この展望には、現在のまちづくりの活況が影響している。都市計画における住民参加の定着、NPO法の制定、コミュニティビジネスの浸透を経て、まちづくりを担う主体は増加し、多様化した。見渡せば、建築、都市計画だけではなく、アート、福祉、地域経済、情報デザインなどからアプローチが試みられ、それぞれがバザールのあちこちで軒を競い合うような混沌とした状況が生まれている。この状況に対して、バザールの「編集的統合」とマネジメントが呼びかけられるわけだが、ここは分かれ道だと私は思った。都市情報センターなど状況を俯瞰できる場をつくるところまでは同感なのだが、その整理・統合はしない方がよいと私は思う。今はまだ、次なる実験のために混沌を拡大させるべきだと考えるからだ。

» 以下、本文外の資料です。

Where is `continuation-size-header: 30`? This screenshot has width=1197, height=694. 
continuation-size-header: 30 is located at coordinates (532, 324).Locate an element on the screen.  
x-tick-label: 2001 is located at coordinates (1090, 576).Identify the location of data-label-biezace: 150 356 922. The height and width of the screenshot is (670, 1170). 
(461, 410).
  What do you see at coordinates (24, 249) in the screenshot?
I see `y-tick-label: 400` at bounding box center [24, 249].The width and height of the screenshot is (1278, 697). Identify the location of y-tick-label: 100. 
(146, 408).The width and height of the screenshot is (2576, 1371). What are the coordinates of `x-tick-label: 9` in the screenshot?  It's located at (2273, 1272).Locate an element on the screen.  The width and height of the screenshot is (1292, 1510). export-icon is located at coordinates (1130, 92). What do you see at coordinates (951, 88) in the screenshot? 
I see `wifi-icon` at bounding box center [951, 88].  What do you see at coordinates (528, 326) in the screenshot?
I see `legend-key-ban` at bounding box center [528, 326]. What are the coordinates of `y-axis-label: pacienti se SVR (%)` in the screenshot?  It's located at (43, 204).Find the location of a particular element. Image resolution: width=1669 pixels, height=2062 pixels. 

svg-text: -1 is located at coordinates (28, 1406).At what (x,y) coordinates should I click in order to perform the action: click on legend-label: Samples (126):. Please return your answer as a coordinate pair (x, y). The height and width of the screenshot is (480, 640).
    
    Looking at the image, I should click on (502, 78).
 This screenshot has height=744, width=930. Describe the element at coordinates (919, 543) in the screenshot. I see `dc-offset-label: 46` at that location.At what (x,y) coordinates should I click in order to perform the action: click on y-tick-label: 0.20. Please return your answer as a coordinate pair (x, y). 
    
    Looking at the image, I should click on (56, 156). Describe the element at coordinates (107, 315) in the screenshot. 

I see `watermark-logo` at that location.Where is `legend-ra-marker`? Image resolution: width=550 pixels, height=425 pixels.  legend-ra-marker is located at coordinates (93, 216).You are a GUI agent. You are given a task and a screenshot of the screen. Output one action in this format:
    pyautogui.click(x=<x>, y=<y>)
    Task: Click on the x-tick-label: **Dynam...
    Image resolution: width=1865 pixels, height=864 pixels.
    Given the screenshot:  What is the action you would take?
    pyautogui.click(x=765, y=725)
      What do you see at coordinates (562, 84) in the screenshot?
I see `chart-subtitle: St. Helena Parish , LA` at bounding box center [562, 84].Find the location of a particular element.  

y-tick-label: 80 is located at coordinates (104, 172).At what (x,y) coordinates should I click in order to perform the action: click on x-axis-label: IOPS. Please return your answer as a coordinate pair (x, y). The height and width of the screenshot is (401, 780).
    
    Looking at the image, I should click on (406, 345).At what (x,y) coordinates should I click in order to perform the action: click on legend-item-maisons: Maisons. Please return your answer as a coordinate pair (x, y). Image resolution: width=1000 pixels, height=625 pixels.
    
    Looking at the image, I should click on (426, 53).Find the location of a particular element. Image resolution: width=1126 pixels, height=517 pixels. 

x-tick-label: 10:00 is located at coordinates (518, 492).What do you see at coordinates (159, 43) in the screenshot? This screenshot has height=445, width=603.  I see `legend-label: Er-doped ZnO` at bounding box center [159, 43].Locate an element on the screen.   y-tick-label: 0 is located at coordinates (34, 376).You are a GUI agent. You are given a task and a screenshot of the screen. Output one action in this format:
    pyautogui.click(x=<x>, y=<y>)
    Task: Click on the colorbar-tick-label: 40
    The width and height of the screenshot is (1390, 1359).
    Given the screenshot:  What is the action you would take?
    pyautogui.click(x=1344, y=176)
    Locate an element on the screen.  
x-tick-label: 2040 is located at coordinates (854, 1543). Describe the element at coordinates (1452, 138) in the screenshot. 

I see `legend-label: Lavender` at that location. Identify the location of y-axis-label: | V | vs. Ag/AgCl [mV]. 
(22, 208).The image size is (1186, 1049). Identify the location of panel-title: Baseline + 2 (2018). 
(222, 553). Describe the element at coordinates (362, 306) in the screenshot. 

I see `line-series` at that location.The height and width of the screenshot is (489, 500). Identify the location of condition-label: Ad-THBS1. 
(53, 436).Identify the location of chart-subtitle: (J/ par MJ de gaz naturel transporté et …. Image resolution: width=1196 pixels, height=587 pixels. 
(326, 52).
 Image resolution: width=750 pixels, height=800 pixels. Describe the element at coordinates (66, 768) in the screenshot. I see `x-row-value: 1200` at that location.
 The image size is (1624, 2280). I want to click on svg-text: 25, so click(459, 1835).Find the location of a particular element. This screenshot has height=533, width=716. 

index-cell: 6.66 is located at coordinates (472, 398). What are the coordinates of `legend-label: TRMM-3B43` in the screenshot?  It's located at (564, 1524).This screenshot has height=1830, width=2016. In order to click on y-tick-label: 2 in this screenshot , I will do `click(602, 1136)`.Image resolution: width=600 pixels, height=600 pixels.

むしろ建築・都市計画由来のまちづくりには、バザールの老舗として空間的実践をもっと展開していてほしい。佐藤が期待する「質の高い姿かたちと場所の生成」を実現する知見が、圧倒的に不足していると思うからである。特に歴史的景観を持たない地域、大街区化が進む都心部、港湾や河川まわりの空間はまだまだ質が低い。それは決して、これらに地域性がなかったり、トップダウンで計画が進められているからではなく、その場所に応じた空間再編の手法が乏しいからである。そう考えて、私は佐藤研の出身者たちと『建築設計資料集成・都市再生編』(丸善、2014)を出版したのだが、都市の基本寸法についての資料もないし、都市のメディアがないので、プロジェクトの発表図面も描かれていない。これでは知見を共有できるはずがない。私が眺めているのは、そんな泣きたくなる状況なのだが。
試される今後の実践
論考のなかで、実践の先細りについての懸念を抱いているものがあった。都市再生とまちづくりの外部で起こる「まちづくり未満」の地域において、小さな心地よい空間をつくり出せても、広域かつ長期的な問題を解くのは難しくなるだろうという饗庭伸による指摘である。これは同意である。ただ、きっと問題はさらに幅広い。饗庭は未完の都市計画道路の問題を挙げているが、「していないこと」の問題に加え、完成したのに沿道が衰退した広幅員道路、大街区化の結果、空き家化した大規模建築、整備したのに歯抜けとなった宅地など、「してきたこと」の問題も加わりつつあるからだ。たとえば城下町研究が示した都市の構造把握を、成長期の都市域の拡張、近年の市街地再開発など別の文脈をもつ都市に援用し、その再構築へとつなげられないか。佐藤研の35年の活動の先に、そんな作業を私は見た。